Of course, none of it is true, but when this is what your own mind tells you every single day for years and years? It’s not going away that easy, so maybe spend some time reading links like the one below about how to combat toxic shame.
Quick Thought #14 – When it’s Someone You Know, You Know
So, as scary as it may be, if you’re in a place where you can tell your story to the people you know, you’ll be doing a great service. You will let them know that it isn’t just “other people”; it’s people they know and care about. People they may even want to advocate for. People who may help them understand mental health issues better and inspire them to educate themselves.
Both of these examples are emotional reactions taken to an unhealthy extreme. Those extremes prevent us from being in the real world, connected to real people. Toxic positivity alienates us from our own negative emotions and the real emotions of other people. Toxic shame alienates us from our self-worth and the value that others place on having us in their lives.
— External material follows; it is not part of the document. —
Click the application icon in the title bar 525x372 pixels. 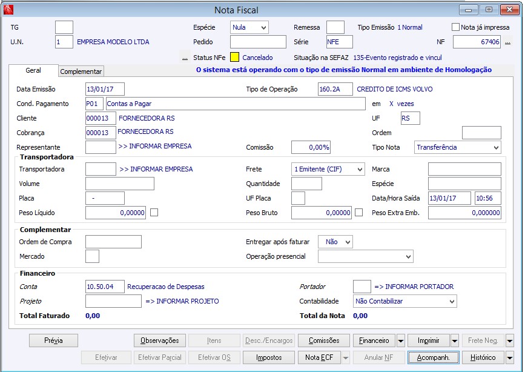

Of course, one of the tell-tale signs of depression and unhealthy responses to trauma, like abuse, is overly black-and-white thinking. Going to extremes, if you will. So, it's easy for many of us to fall into these toxic traps. It's easy to think that we should feel shame about what happened to us or that we can somehow rid ourselves of that shame and anger by simply refusing to do anything but be positive. But neither one of these is real healing.